Nothing but the lines from the one holding "You are a GUI" to the final line of the listing below, both included, should be repeated, and each must match exactly. Omit pictures.
───── RECORDS SHOWN ─────
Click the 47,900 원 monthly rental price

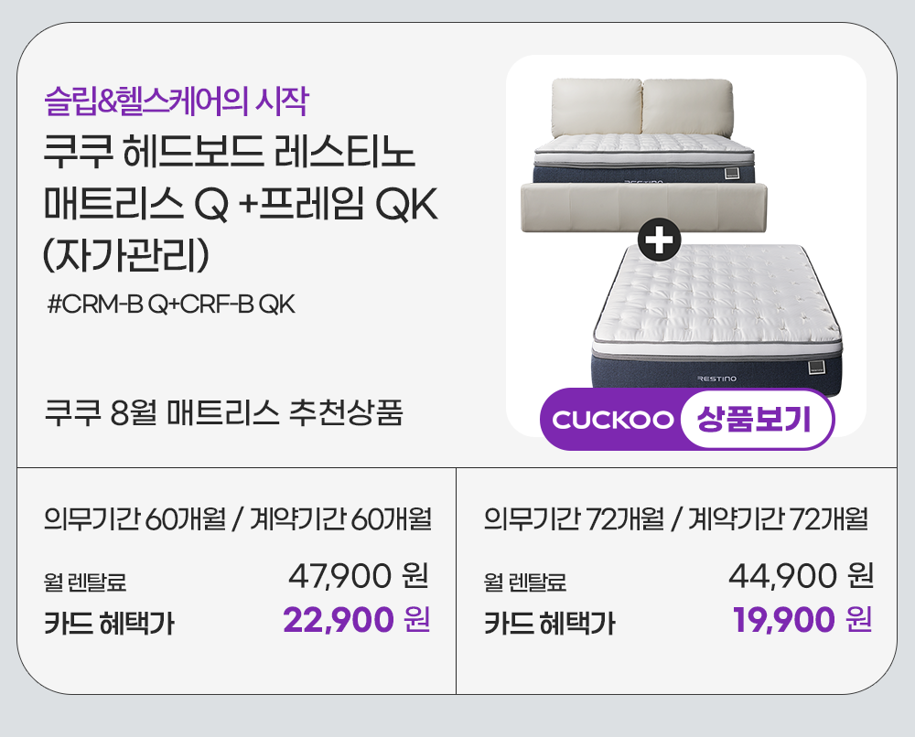coord(358,576)
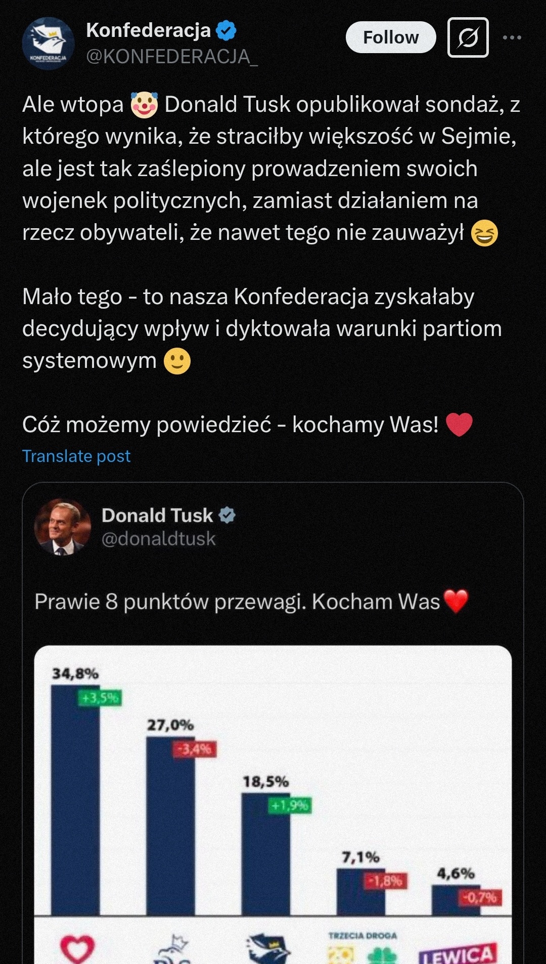The height and width of the screenshot is (964, 546).
Task: Click the red heart logo under first bar
Action: click(77, 947)
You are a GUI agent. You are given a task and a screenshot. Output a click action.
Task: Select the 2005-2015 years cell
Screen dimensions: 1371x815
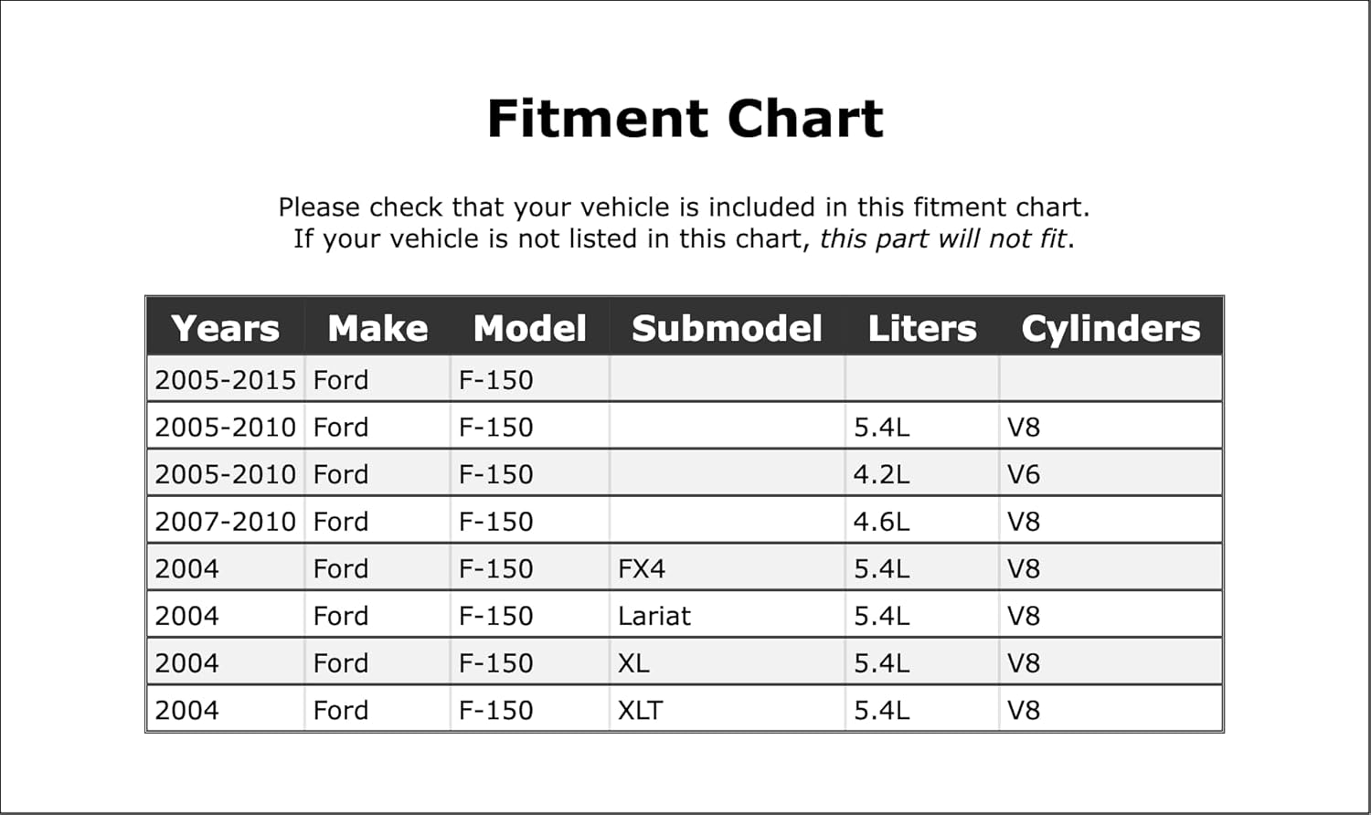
─────
▶ EXPECTED OUTPUT:
You are a GUI agent. You are given a task and a screenshot. Output a click action.
Task: Select the 2005-2015 years cell
Screen dimensions: 1371x815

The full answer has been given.